Já efetuada curva de 180 graus, o avião cruzou soberbo o desértico aeroporto, e pude ver Marquinhos, ao lado da bomba de combustível, nos acenando aos pulos. Nossa proa era a serra cortada pela Br-135, de onde avistaríamos o distrito bocaiuvense, Pires e Albuquerque, rebatizado de Alto Belo.

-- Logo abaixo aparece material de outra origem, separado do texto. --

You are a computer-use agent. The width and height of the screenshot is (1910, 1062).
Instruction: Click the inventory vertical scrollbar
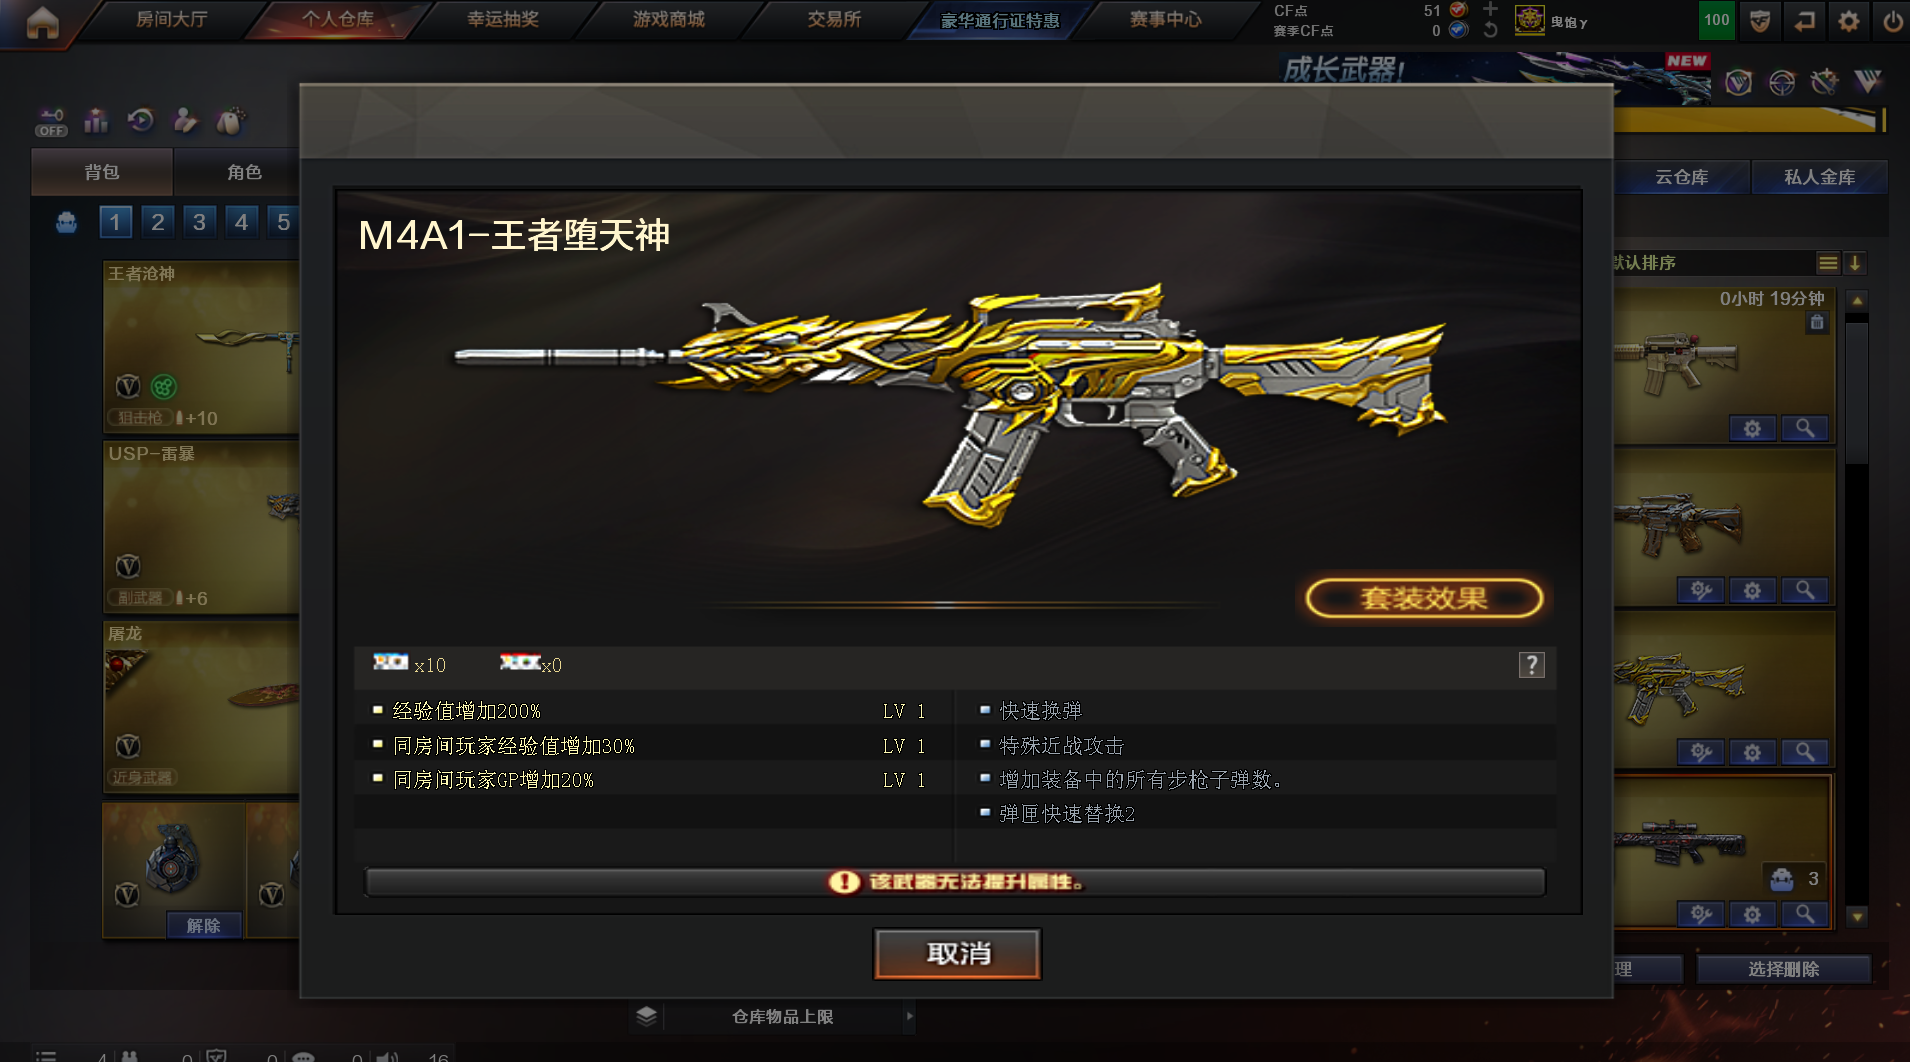(x=1857, y=390)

Por conhecer a rota, mantive o avião na rota em curso, que nos levaria ao sítio do primo Sebastião Pimenta, Nem. Sabia que os primos, criançada, aguardavam guloseimas, e assim levava pacotes de balas para lançar sobre o pátio da casa.

Indescritível a emoção que sempre senti ao ver a casa dos queridos familiares paternos aproximando-se velozmente, à medida que o avião baixava. Os rasantes sobre o sítio tinham o objetivo de chamar a atenção da turma, reunida a seguir para receber os pacotes aéreos. Lá vinha balas do céu!

Espertas, as crianças, juntamente com os adultos, já saíam da casa segundos após o primeiro rasante, passando a aguardar o lançamento dos pacotes.

Nas primeiras vezes, por erro de cálculo, alguns pacotes ficaram perdidas na mata frontal ao sítio, mas refizemos os cálculos e nenhum mais se perdeu, a partir de então. Dava gosto ver a alegria dos primos correndo para pegar cada pacote…

Jair de Viana, vizinho dos primos Nem e Zezé, também levava seus filhos para pegar balas; isso virou uma sadia competição campestre. Divertido ver todos correndo pra lá e pra cá atrás de cada pacote, e a expectativa geral quando o avião se aproximava para mais lançamentos…

Depois, ao aparecermos no sítio, por via terrestre, ganhávamos caprichado almoço, quitute preparado pela prima Zezé. Ainda sinto o gosto daquele pequi carnudo, amarelão, e do quiabo. Delícia pura!

*Esse singelo relato decorre de papo telefônico que tive hoje com minha priminha Cássia Pimenta, senhora cinquentona. Mas ela nunca esqueceu da fase criança, e das balas que vinham do céu, por obra e graça desse primo caduco.